Relying on the gentle heat of the oven instead of the rapid-fire heat of a quick stovetop sear decreases your chances of botching the fish. That’s because the time it takes for the fish to go from perfect to dry and overcooked increases from seconds to minutes. It also gives you the time and space to actually cook a side dish or tend to a howling kid.

Turning that oven down takes fish cookery from intimidating to easy. The fillets only need a bit of salt and pepper, plus a rubdown of good extra-virgin olive oil. Laying thinly sliced lemon rounds on top of the fish as it cooks subtly imbues it with its flavor, eliminating the need for marinating.

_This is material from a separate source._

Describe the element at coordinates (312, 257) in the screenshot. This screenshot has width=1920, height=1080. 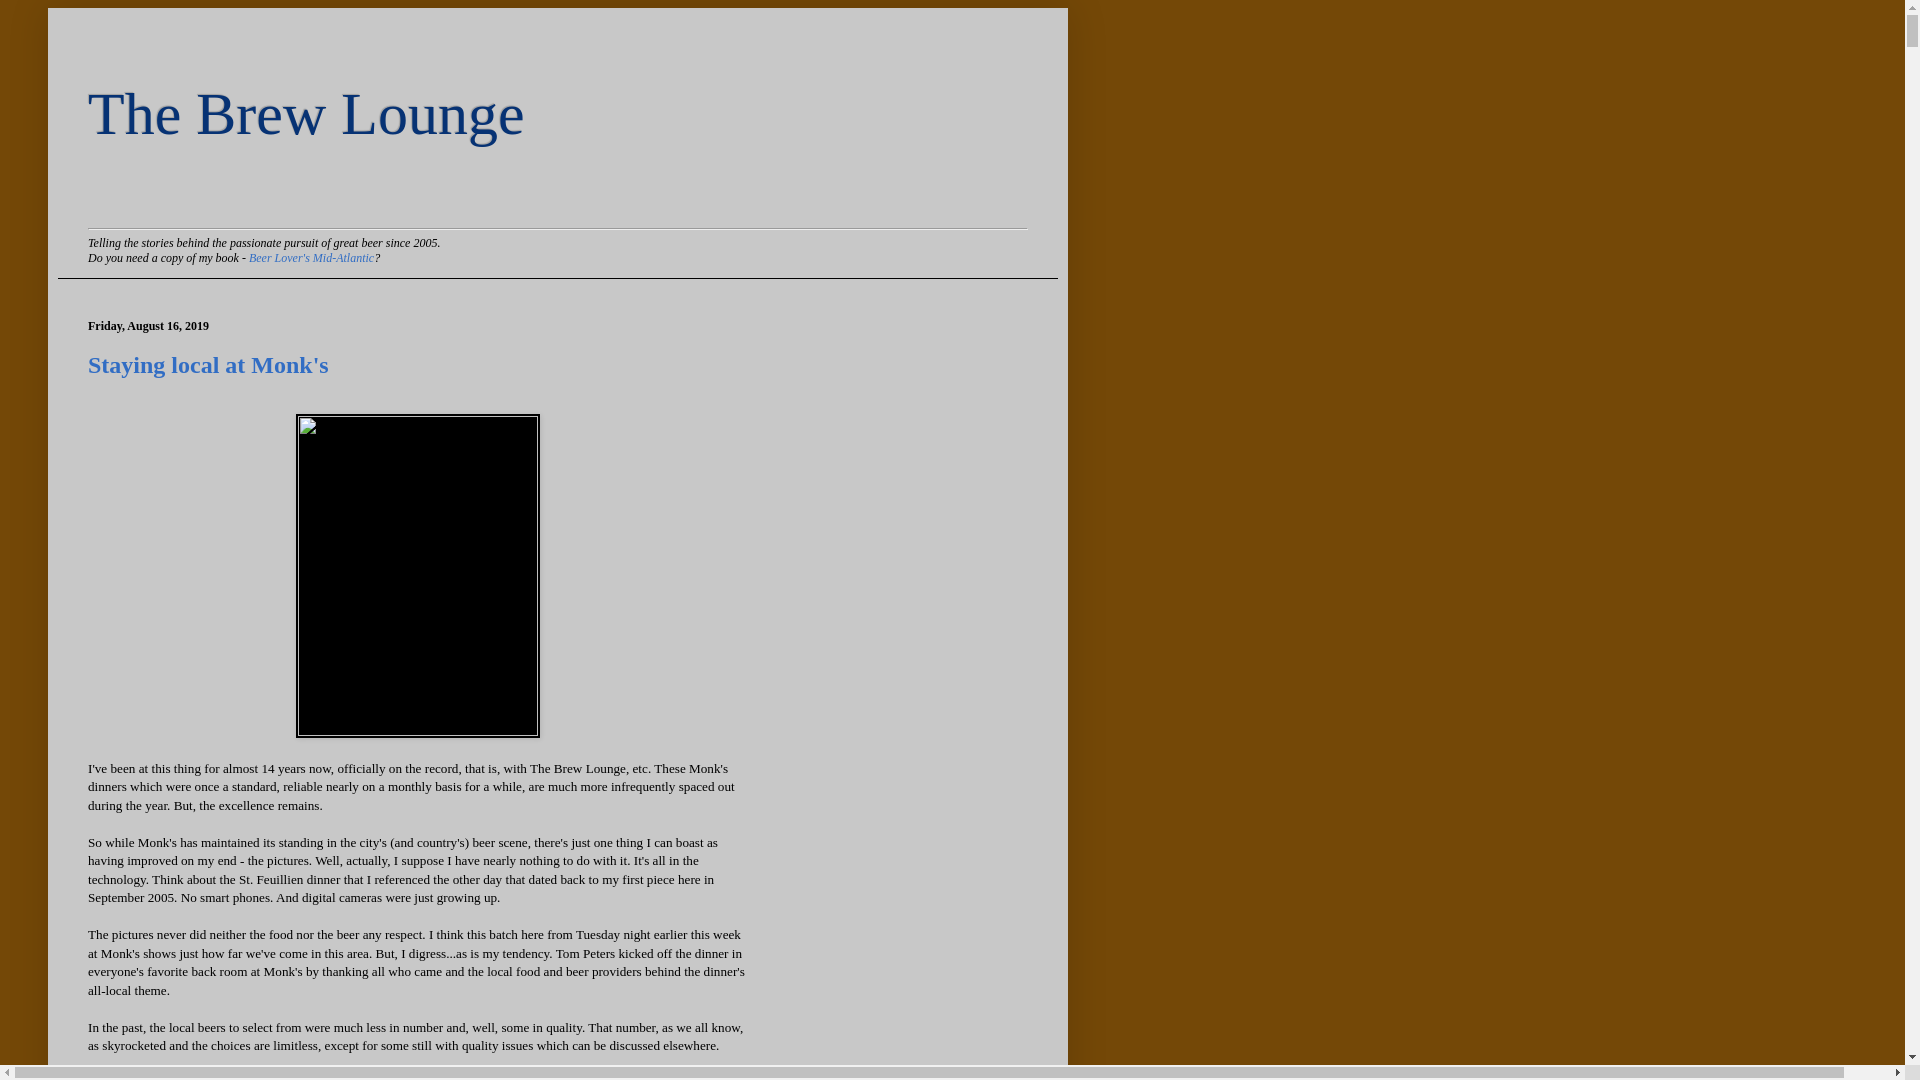
I see `Beer Lover's Mid-Atlantic` at that location.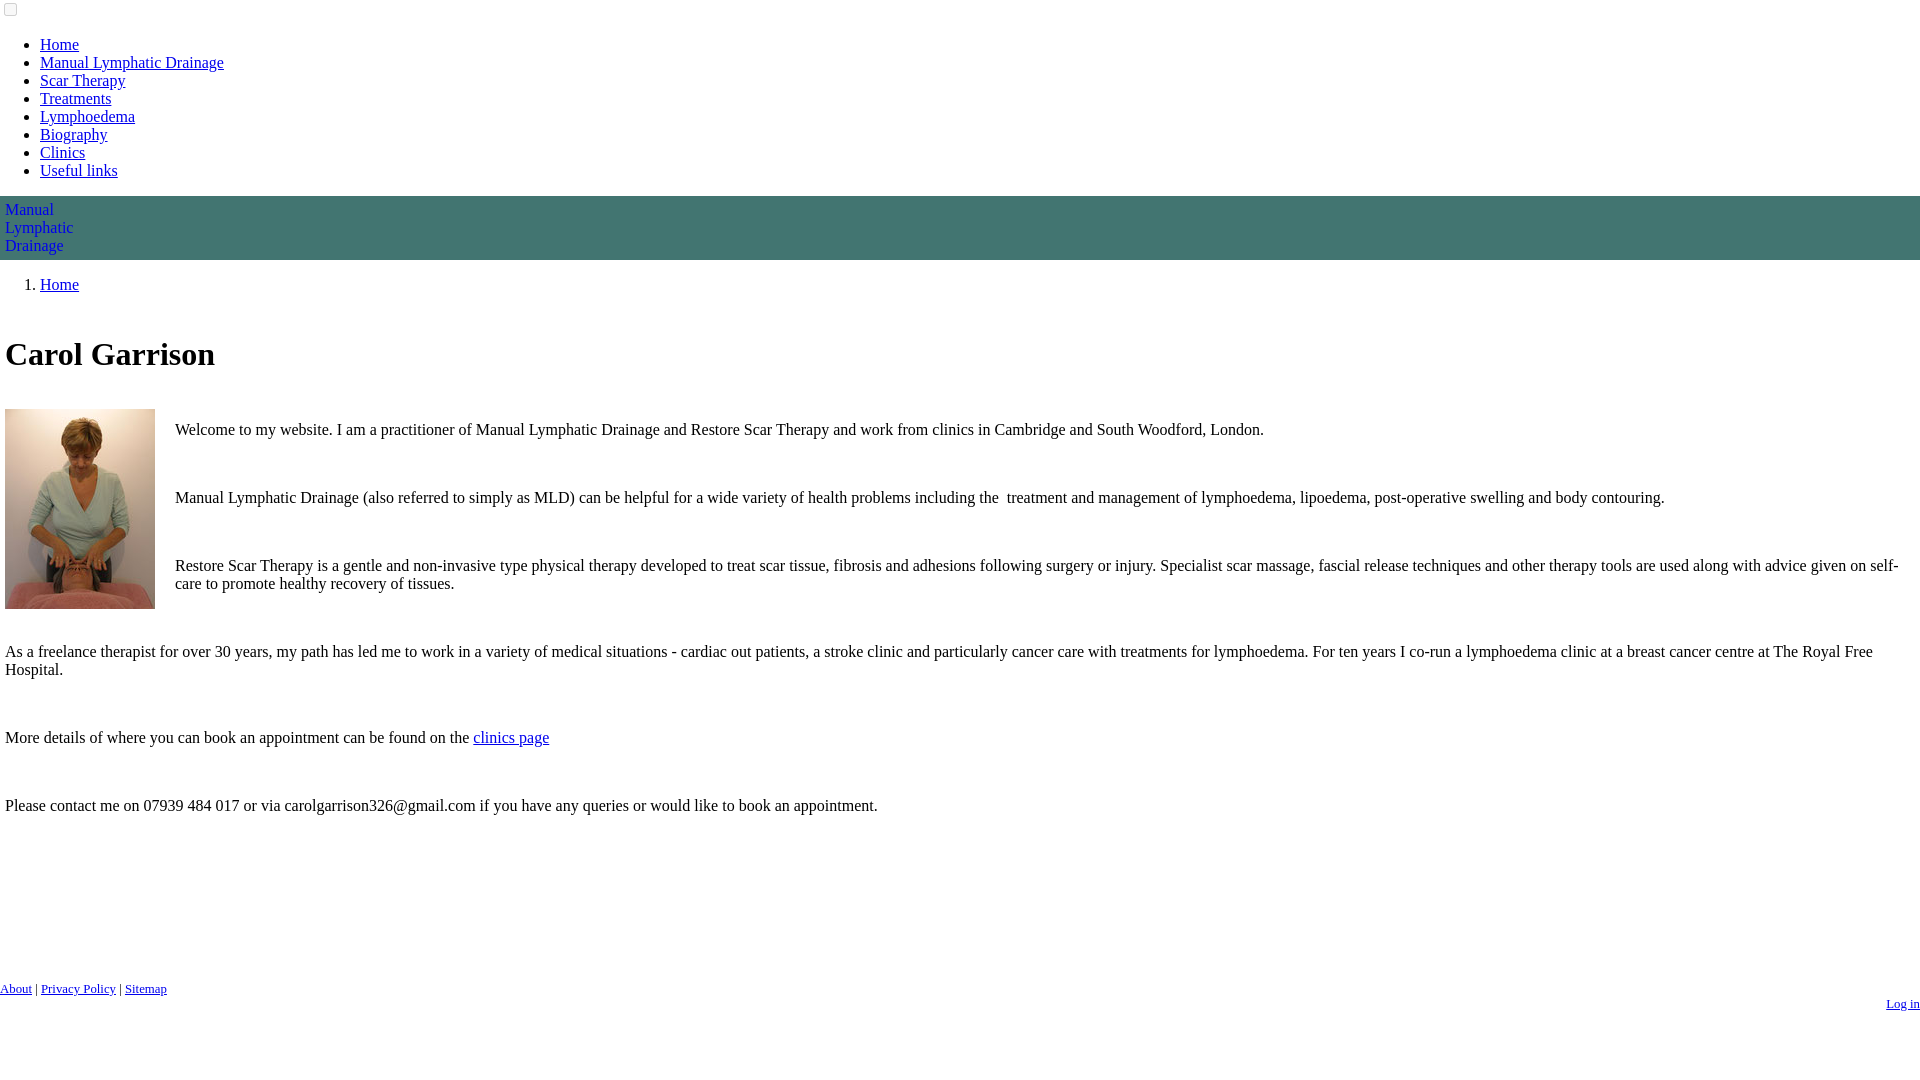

To finish the dish, the fillets get a springtime makeover with lots of fresh dill, more lemon and yogurt. The bright, acidic and herbaceous toppings counter the rich fish, and they’ll pair well with lightly cooked spring vegetables, if you’d like, or else quickly steamed couscous. Not a fan of dill? Mint or parsley would both work wonderfully in its place. And any thick yogurt will do — full-fat, fat-free or even non-dairy are all totally acceptable. (If you’ve only got thinner, non-Greek yogurt, you may want to drain it a bit first so that it dollops more easily. Or just don’t worry about it; call it a yogurt drizzle.)

The only other trick here is to make sure to pick up salmon fillets that are all similar in thickness. The timing in the recipe below is based on fillets between 3/4 and 1 inch thickness. Thinner fish will, obviously, cook a bit quicker; thicker fillets will need a bit more time.